Lack of a perceived "prestige": even though this matter is not so relevant for commercial operators, who value functionality and lower operating cost overall, it's known that a car may be regarded more aspirational for private users. So, even though a sidecar may be easily achievable in a shorter term, is not usually the first choice.
Nazi stereotypes: this seems to be more prevalent in Brazil. Whenever the possibility of getting a passenger-hauling sidecar rig is mentioned, its usage by Nazi German troops during World War II is always reminded. Surprisingly, all the people who expressed me their objections toward sidecars due to some reminiscence of Nazi military motorcycles were non-Jewish.
Requirement of a motorcycle endorsement for the driver license: sidecars rigs actually don't have a handling so close to the one of a motorcycle not fitted with this device, and are also not so identical to a car in this regard. However, since they occupy roughly the same space of a car over the roadway, most noticeably width-wise, the usage of sidecars could become more widespread among low-income customers in third-world countries if they were entitled to ride them without the requirement of a motorcycle endorsement on their driver licenses. Considering the lower purchase price compared to an average subcompact car and the higher maintenance cost of older jalopies which could be replaced by a sidecar rig, a legal provision enabling their riding by holders of a standard car driving license may become an effective way to decrease fuel consumption and emissions.
Perception as a makeshift approach: despite having its cost-effectiveness and suitability to many different tasks already proven, sidecars are still often pointed out as a mere makeshift. It's worth to notice that sidecars and trailers have a similar function, which is basically to expand the capabilities of the vehicles they're fitted to, so since trailers have already had their utility recognised maybe it's time to also consider giving sidecars a try.

Thursday, March 01, 2018

Why is it pointless to ban older Diesel cars like it's been proposed in Germany?

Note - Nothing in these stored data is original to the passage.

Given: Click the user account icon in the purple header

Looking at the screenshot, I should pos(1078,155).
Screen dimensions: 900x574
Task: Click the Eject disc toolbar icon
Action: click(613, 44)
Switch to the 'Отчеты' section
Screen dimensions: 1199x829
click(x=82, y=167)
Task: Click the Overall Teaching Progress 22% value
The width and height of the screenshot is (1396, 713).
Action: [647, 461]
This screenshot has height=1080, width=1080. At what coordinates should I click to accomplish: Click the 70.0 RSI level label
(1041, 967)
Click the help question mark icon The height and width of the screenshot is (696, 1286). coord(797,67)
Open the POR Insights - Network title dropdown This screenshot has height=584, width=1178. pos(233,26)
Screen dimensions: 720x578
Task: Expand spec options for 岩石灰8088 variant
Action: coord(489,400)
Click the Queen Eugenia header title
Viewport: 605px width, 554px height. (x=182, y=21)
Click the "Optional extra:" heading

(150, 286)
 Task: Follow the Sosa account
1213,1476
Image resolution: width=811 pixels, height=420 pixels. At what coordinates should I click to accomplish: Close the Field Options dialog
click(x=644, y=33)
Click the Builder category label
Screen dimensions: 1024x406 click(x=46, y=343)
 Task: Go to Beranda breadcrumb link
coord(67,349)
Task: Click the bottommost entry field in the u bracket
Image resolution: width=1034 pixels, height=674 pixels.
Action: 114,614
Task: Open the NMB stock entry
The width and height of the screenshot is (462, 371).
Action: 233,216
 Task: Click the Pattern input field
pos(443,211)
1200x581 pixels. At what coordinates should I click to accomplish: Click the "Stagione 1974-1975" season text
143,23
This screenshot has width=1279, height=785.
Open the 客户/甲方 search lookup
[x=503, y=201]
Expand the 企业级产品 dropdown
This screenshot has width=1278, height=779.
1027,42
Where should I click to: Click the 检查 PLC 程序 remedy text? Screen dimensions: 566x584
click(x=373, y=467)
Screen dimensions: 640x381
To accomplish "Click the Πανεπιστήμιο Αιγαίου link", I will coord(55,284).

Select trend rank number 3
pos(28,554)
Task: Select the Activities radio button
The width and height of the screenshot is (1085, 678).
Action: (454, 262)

The recent decision of a federal administrative court in Leipzig, recognising the legality of proposed restrictions to the circulation of Diesel-powered cars certified according to emission standards other than the current Euro-6, is one of those initiatives that may initially sound reasonable, but in fact are not so effective in regard to the "sustainability". Let's consider some aspects that render it pointless...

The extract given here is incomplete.